● **Short task**: Reproduce the lines of the listing below word for word, starting with the line that contains "Task: Go to 产品展示 in navigation bar" and continuing through the final line of the listing, with both of those lines included.

[Stored records]
— Begin —

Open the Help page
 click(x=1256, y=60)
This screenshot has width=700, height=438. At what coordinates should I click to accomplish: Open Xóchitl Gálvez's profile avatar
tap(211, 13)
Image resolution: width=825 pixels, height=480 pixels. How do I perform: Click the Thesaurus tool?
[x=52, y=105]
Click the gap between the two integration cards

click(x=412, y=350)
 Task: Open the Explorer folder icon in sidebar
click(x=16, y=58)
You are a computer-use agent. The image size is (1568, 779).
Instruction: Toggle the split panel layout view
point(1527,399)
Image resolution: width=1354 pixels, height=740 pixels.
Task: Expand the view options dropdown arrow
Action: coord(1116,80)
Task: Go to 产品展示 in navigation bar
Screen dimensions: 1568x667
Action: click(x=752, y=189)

— End —

● **Solution to the problem**:
Task: Go to 产品展示 in navigation bar
Screen dimensions: 1568x667
Action: click(x=752, y=189)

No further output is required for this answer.